## Supplied text
On Duality, Solitons and Quenches in Generalized Calogero Models in upto-Quartic Polynomial Potentials

The family of Calogero models play a prominent role in Physics and Mathematics.These models are known to be classically integrable for any number of particles even in some external potentials. They can also be remarkably formulated in terms of Matrices evolving in external potentials which makes the underlying structure more transparent thereby addressing questions on integrability. We show the existence of a dual model for the system [1,2].We write the duality relations explicitly between particles and the dual variables. We show that the dual system can contain small number of particles. We argue that such reductions play a role of soliton solutions of the model where the dual variables act like solitonic excitations [1,2].After obtaining such solutions for finite number of Calogero particles, we present the solutions in a collective field theory escription, where the model is described by hydrodynamic equations on continuous density and velocity fields. Soliton solutions in the hydrodynamic model are finite dimensional reductions of the integrable field theory and describe the evolution of density bumps and velocity in curved backgrounds. We will also present some results on non-linear dynamics and quenches in these models
[3,4].

[1] M. Kulkarni, A. Polychronakos (2016, in preparation)
[2] A. G. Abanov, A. Gromov, M. Kulkarni, J. Phys. A: Math. Theor. 44, 295203  (2011)
[3] F. Franchini, A. Gromov, M. Kulkarni, A. Trombettoni,  J. Phys. A: Math. Theor. 48, 28FT01  (2015)
[4] F. Franchini, M. Kulkarni, A. Trombettoni (arXiv:1603.03051)

## Records provided
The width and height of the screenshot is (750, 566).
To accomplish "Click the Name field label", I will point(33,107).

...

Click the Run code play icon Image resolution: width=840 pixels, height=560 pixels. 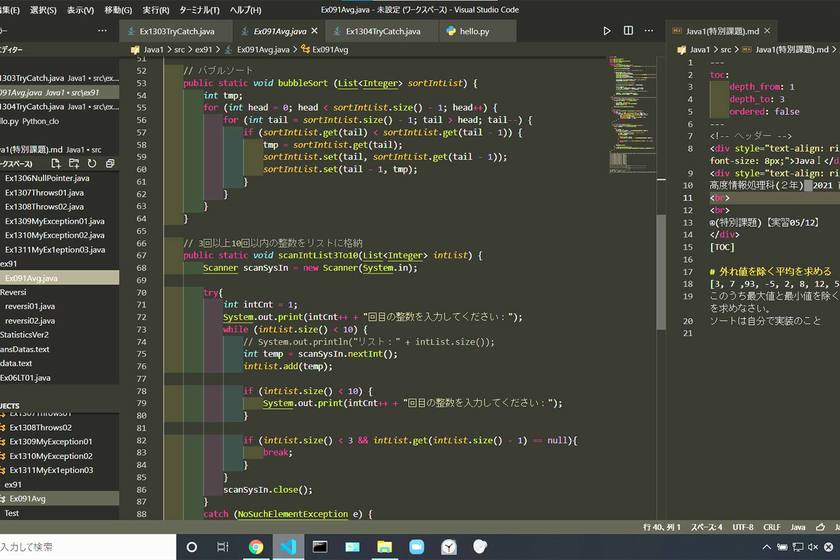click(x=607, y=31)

## Your tasks
A) According to the Calogero abstract, why is it useful to formulate these models in terms of matrices evolving in external potentials?
B) From the Calogero abstract, quote the part that opens with the words containing "[3] F. Franchini, A." and closes with "A. Trombettoni (arXiv:1603.03051)".

## Answers to the exercise
A) The matrix formulation makes the underlying structure of the models more transparent, which helps address questions about their integrability.

B)
[3] F. Franchini, A. Gromov, M. Kulkarni, A. Trombettoni,  J. Phys. A: Math. Theor. 48, 28FT01  (2015)
[4] F. Franchini, M. Kulkarni, A. Trombettoni (arXiv:1603.03051)